Numerous fields rely heavily on research and data analysis. From the scientific community to business decision-makers, statistical science has long impacted people's lives in many ways. Statistical analysis, which employs technological methods to condense and depict the 'facts and figures' of diverse data, may appear to be a very complex and challenging science.This article briefly discusses research and data analysis statistical tools.

Best Statistical Tools

Statistical analysis is a crucial part of research, and statistical tools can streamline the process by helping researchers interpret the data in a simpler format. Here's the list of best statistical tools:

1. R

In data analytics, R stands out among the top open-source statistical tools. Researchers in statistics use it. It provides high-quality toolboxes that can be used for many different things. The learning curve for the open-source programming language R is steep. R programming provides an efficient data handling and storage facility. R also has the best set available for array calculations. Thanks to its graphical tools for analysis, data visualization is another area where R shines. It is an all-inclusive high-level programming language with various functions, conditional loops, and decision expressions.

2. Python

Python is a versatile language with statistics modules. Its versatility and depth make it an excellent choice for creating analysis pipelines that combine statistics with other fields, such as text mining, physical experiment control, picture analysis, and more. NumPy and Pandas are two widely used Python libraries offering extensive statistical modeling support.

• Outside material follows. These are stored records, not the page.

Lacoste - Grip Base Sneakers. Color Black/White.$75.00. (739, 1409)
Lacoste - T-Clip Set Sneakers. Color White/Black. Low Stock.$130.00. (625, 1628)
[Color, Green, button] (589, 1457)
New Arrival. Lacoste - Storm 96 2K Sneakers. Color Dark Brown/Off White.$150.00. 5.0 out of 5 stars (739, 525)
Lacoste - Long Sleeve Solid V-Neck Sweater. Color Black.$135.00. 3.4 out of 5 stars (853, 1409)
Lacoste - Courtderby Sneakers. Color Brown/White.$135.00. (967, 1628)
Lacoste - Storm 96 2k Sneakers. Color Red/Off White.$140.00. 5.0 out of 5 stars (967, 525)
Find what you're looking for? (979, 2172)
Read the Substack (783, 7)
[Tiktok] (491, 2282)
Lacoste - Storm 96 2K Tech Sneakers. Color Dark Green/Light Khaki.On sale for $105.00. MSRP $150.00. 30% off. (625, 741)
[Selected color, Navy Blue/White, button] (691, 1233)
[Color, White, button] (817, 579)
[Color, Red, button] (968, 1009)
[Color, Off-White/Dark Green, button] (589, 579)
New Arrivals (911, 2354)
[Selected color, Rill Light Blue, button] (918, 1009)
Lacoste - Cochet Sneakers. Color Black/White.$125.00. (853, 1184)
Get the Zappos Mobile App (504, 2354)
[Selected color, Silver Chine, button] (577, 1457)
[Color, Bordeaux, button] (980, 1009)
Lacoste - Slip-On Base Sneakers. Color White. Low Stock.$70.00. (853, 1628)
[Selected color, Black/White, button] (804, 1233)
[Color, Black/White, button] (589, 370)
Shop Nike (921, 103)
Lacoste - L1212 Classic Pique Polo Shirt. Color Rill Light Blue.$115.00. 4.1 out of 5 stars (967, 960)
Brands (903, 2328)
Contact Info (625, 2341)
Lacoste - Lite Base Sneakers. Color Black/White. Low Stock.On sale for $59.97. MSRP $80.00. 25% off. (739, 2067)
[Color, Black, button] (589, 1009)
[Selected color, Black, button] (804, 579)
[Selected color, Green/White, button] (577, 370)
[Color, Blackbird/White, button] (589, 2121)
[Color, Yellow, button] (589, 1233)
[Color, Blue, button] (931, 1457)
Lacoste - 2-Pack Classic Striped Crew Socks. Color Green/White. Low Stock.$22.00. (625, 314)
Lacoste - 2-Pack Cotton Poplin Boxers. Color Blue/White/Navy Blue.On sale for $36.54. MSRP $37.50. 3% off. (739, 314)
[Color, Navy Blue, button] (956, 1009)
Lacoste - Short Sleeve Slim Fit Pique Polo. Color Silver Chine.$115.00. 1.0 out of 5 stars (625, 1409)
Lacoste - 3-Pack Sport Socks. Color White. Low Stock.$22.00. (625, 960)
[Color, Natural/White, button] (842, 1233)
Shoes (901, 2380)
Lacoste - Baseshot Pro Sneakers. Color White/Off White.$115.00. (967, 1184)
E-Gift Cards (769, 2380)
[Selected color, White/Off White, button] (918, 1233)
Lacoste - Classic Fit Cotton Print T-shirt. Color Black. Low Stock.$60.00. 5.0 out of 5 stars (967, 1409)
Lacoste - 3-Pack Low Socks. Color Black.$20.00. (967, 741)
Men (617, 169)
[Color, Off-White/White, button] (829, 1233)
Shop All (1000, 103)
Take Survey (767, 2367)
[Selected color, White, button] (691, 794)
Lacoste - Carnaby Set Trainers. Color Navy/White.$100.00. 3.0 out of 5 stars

Know the A - Z of Python from Python IDEs to the top interview questions with our detailed Python tutorial.

3. GraphPad Prism

With GraphPad Prism, you can do scientific charting, thorough curve fitting (nonlinear regression), and make statistics accessible to grasp and organize your data. In addition to t-tests and non-parametric comparisons, Prism also includes analysis of contingency tables, survival analysis, and one-, two-, and three-way ANOVA. Analytical decisions are laid down, free of extra statistical lingo.

4. Statistical Package for the Social Sciences (SPSS)

Among the many statistical packages used in the study of human behavior, SPSS is among the most popular. SPSS's graphical user interface (GUI) makes it easy to create descriptive statistics, parametric and non-parametric analyses, and visual representations of results. Additionally, it offers the ability to automate analysis through scripting or advanced statistical processing.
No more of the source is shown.